Measurement of cytosolic calcium concentration

Intracellular calcium concentration was measured using fura-2/AM, a calcium-sensitive fluorescent dye, as described previously (Grynkiewicz et al., 1985). Briefly, a total of 2 × 106 RASMCs were incubated with 3 µM fura-2/AM at 37℃ in fresh serum-free DMEM medium with stirring for 50 min. A total of 2 × 105 cells were aliquoted for each assay into Locke's solution (154 mM NaCl, 5.6 mM KCl, 1.2 mM MgCl2, 5 mM HEPES, pH 7.3, 10 mM glucose, 2.2 mM CaCl2, and 0.2 mM EGTA). Fluorescence was measured at emission wavelength of 500 nm using an excitation wavelength of 340 nm and 380 nm.

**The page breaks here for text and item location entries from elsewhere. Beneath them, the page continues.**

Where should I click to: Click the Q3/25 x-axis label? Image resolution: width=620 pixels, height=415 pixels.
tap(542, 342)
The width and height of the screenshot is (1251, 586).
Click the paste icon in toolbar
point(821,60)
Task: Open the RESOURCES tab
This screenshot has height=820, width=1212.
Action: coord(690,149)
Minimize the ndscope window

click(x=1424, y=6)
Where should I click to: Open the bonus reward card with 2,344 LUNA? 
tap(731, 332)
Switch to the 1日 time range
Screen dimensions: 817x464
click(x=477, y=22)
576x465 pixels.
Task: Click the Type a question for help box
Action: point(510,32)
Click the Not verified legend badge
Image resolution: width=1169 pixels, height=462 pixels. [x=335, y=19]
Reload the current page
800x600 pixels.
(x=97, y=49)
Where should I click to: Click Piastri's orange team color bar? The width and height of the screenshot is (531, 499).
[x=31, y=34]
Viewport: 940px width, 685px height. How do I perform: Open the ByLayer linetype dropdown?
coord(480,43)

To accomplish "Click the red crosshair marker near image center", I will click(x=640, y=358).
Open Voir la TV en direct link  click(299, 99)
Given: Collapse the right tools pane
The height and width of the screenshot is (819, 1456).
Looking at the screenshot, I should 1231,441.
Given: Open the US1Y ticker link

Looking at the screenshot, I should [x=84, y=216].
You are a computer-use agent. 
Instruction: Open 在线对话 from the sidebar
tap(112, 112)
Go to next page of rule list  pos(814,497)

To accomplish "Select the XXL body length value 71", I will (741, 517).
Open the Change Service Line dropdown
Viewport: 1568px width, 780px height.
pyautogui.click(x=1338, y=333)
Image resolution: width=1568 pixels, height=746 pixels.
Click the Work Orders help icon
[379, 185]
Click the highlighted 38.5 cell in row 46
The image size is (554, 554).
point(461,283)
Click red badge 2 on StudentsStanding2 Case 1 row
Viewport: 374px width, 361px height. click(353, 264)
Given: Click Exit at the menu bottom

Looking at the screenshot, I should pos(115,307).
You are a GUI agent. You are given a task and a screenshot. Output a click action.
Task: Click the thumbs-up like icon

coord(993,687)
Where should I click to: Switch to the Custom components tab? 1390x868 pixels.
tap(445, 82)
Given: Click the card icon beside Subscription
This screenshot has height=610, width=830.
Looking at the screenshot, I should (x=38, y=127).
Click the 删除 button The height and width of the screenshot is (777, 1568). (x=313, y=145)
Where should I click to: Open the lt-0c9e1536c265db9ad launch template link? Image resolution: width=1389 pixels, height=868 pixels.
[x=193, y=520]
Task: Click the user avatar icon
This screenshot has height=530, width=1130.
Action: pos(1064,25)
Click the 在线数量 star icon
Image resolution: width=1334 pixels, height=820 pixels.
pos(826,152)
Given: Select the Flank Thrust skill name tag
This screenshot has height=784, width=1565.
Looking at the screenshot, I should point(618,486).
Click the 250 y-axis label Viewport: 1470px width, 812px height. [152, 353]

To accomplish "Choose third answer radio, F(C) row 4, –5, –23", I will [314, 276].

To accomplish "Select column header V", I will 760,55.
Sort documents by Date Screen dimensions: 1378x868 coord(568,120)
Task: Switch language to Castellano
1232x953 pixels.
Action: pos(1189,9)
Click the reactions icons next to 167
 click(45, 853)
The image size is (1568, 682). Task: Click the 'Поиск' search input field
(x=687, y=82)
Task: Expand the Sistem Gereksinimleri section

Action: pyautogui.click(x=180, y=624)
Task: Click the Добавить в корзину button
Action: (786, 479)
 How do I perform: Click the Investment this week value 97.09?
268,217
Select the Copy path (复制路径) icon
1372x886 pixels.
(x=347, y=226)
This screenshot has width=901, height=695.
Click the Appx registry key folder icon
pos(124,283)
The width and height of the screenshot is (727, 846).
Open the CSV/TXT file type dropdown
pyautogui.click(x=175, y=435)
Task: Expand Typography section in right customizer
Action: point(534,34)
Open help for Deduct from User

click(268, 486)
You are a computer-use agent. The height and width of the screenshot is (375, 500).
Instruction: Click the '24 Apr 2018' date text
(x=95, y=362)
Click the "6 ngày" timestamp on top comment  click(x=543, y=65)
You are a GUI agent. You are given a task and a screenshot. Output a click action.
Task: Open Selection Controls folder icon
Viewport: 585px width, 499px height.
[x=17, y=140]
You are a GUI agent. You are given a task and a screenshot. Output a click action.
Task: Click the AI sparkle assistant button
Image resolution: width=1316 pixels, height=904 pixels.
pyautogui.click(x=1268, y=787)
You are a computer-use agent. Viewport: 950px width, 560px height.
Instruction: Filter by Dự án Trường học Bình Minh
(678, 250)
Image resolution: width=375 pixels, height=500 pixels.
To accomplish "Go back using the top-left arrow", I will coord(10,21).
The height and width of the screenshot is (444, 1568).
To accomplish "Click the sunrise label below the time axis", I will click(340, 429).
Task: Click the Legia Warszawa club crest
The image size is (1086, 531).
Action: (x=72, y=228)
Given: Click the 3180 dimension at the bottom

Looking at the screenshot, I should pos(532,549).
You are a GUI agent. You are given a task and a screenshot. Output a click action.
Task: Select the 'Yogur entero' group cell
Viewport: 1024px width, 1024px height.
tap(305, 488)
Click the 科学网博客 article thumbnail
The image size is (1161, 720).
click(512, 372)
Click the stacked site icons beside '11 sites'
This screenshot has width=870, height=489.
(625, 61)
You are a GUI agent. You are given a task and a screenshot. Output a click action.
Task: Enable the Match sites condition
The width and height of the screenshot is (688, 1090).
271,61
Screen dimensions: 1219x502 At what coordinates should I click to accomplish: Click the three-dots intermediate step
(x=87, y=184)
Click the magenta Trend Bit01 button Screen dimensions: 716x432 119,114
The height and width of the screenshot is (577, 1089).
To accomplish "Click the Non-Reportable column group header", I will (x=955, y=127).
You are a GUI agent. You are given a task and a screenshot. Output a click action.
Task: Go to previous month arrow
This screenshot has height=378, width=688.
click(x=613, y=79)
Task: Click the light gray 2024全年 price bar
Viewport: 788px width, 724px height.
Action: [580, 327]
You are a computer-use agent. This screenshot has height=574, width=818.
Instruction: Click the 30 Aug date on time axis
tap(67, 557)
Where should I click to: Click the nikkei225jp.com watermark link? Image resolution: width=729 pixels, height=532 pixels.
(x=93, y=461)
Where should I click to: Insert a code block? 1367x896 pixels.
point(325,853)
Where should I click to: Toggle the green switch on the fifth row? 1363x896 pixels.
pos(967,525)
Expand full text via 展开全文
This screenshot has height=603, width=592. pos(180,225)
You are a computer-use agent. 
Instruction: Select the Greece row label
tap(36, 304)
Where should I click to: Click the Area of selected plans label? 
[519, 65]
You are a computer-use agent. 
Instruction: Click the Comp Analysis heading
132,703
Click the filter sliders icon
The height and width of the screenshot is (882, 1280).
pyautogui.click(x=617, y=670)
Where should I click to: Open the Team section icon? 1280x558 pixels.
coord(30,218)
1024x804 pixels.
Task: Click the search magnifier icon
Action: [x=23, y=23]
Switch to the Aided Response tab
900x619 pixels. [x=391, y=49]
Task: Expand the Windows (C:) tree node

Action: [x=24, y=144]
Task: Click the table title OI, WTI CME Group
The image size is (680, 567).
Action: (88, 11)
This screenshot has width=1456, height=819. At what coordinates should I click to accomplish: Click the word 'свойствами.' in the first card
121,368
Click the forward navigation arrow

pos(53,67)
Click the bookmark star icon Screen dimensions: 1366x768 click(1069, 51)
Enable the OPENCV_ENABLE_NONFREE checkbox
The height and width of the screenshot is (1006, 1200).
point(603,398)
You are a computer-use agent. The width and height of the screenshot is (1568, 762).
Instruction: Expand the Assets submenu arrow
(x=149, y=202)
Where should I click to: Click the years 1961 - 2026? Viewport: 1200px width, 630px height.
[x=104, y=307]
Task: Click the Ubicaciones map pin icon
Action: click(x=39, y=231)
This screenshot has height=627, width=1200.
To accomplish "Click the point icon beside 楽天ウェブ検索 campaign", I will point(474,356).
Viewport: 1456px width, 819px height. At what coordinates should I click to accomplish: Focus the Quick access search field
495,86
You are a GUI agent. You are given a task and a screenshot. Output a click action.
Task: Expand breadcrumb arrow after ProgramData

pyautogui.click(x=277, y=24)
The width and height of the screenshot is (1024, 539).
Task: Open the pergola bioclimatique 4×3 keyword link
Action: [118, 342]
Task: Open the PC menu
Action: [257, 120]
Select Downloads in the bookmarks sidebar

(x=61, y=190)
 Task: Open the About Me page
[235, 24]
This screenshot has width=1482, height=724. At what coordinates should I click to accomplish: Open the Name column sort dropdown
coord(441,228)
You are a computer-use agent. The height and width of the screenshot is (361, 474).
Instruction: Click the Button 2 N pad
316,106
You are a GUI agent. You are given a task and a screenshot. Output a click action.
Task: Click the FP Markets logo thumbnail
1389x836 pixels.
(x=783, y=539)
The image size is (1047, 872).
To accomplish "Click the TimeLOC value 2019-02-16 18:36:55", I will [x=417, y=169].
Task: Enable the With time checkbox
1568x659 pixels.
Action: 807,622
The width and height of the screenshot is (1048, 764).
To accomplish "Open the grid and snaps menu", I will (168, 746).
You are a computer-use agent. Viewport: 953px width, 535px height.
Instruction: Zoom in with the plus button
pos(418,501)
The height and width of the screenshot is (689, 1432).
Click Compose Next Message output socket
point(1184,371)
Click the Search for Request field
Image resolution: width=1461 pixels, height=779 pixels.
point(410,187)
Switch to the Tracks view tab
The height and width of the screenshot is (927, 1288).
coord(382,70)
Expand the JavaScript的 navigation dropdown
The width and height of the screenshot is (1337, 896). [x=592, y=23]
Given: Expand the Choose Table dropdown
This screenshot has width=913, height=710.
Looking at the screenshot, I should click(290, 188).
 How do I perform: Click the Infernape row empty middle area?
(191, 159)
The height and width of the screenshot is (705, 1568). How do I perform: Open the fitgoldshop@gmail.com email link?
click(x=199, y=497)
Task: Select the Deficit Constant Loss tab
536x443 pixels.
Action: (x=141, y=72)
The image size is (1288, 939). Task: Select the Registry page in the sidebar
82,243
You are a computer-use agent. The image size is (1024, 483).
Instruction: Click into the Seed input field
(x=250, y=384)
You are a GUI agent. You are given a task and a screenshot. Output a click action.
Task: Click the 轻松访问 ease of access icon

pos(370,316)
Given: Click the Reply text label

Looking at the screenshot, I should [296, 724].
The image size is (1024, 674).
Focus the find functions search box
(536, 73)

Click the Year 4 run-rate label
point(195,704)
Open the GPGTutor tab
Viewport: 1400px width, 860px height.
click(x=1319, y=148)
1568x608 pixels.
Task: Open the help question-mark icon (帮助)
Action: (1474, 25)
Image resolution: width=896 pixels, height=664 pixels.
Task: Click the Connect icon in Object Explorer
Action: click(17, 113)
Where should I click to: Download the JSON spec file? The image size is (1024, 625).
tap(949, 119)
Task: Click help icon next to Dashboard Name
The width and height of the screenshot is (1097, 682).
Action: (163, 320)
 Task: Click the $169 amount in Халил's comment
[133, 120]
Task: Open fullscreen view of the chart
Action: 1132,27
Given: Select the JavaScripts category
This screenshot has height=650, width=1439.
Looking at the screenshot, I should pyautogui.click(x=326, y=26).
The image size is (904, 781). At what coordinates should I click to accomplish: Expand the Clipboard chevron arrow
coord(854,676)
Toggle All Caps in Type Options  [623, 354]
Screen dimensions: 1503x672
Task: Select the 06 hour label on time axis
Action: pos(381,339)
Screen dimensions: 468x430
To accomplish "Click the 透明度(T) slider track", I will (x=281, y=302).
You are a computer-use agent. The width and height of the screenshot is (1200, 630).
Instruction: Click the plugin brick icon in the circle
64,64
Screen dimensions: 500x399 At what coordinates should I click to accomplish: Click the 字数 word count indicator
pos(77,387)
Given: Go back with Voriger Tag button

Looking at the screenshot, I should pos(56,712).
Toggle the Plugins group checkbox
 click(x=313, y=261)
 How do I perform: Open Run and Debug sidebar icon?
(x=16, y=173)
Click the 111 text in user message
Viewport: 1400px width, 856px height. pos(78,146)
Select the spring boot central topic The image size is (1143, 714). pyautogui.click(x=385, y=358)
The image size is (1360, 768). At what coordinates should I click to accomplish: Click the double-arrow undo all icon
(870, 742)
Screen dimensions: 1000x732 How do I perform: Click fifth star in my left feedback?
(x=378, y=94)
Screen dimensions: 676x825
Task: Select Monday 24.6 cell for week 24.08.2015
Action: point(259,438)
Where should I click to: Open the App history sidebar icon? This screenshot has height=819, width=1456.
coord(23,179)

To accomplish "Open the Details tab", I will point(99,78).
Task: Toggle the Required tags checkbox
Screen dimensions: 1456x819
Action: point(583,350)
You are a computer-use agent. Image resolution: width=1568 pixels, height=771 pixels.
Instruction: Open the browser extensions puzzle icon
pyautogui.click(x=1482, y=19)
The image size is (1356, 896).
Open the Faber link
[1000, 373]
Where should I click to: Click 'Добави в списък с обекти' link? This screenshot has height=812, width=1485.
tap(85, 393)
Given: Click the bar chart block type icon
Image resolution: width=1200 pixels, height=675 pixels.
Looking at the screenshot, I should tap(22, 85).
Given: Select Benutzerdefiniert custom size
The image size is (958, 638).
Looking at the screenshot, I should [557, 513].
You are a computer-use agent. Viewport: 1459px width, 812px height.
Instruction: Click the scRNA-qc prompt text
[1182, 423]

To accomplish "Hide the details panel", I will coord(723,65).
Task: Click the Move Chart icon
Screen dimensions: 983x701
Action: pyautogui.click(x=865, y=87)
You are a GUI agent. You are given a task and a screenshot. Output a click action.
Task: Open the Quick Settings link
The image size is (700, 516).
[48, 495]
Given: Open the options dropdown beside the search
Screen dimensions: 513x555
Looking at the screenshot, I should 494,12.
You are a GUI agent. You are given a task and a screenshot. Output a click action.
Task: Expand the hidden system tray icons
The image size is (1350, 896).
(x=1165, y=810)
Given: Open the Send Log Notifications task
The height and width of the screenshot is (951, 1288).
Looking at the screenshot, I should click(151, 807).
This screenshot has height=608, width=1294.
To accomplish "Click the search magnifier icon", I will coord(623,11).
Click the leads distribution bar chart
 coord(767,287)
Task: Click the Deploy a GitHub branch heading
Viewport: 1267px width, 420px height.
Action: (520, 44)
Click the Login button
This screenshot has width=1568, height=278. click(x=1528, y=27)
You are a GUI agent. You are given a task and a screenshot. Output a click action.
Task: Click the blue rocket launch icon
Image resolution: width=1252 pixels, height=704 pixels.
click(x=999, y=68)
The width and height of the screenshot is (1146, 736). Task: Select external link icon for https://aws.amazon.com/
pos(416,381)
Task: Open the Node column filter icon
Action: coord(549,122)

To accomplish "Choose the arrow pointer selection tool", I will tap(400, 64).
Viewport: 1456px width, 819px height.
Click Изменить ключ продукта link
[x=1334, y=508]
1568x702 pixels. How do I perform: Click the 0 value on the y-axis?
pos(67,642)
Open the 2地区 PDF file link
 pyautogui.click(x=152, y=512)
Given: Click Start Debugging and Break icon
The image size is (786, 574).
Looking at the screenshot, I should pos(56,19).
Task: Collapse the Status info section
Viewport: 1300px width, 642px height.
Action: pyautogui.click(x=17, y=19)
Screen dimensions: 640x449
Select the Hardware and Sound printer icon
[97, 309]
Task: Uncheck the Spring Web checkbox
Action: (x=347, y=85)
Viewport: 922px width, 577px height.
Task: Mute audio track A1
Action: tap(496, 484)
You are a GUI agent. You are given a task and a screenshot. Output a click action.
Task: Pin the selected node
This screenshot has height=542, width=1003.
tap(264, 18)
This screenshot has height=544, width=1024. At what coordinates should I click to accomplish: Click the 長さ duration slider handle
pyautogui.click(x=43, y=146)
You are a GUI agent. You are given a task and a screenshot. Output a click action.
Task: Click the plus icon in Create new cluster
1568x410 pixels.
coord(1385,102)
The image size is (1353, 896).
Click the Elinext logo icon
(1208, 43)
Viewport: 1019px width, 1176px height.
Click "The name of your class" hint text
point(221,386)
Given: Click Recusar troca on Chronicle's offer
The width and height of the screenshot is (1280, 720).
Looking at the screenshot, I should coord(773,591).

Measurement of aortic ring tension

The thoracic aorta was rapidly removed and immersed in ice-cold modified Krebs' solution (118 mM of NaCl, 4.7 mM of KCl, 1.2 mM of MgSO4·7H2O, 1.2 mM of KH2PO4, 25 mM of NaHCO3, 2.5 mM of CaCl2·2H2O, 5.6 mM of glucose, pH 7.4). The aorta was dissected to remove fat and connective tissue and sliced into rings (2-3 mm in length). The aortic rings were suspended by two L-shaped stainless-steel wires inserted into the lumen followed by immersion in 10 ml organ chambers filled with Krebs' solution. The basal tension of the aortic ring was maintained at 2 g and aerated continuously with 95% O2/5% CO2. Changes in isometric tension were recorded using a force-displacement transducer (Grass FT 0.3, Quincy, MA) connected to a Power Lab system 400 (ML 118, PowerLab, AD Instruments, Medford, MA) and saved in a computer. The aortic rings were allowed to equilibrate for 90 min while changing the chamber solution every 15 min. After resting tension of each vascular specimen had stabilized, maximum tension of each aortic ring was measured after addition of 60 mM KCl. Constricted aortic rings were relaxed by washing with Krebs' solution for 2 h. Various inhibitors were added 20 min prior to AngII stimulation. AngII-induced contraction was expressed as percent of 60 mM KCl-induced contraction.

Western blot analysis

VSMCs were lysed in lysis buffer containing 20 mM Tris-HCl, pH 7.3, 1 mM EGTA/EDTA, 1% Triton X-100, 1 mM Na3VO4, 10 µg/ml leupeptin and 10 µg/ml aprotinin. After centrifugation at 12,000 rpm for 5 min, 30 µg/ml of total protein was loaded onto a 10% polyacrylamide gel and, after electrophoresis, transferred to nitrocellulose membranes. Membranes were incubated with the indicated primary antibodies and IR Dye-conjugated secondary antibody. Protein bands were visualized by an infrared image analyzer (Li-COR Bioscience).

Statistical analysis

Results are expressed as the mean ± S.D. of two independent experiments (n = 3 for each experiment). When two groups were compared, an unpaired Student's t-test was used to assess differences. P-values less than 0.05 were considered significant.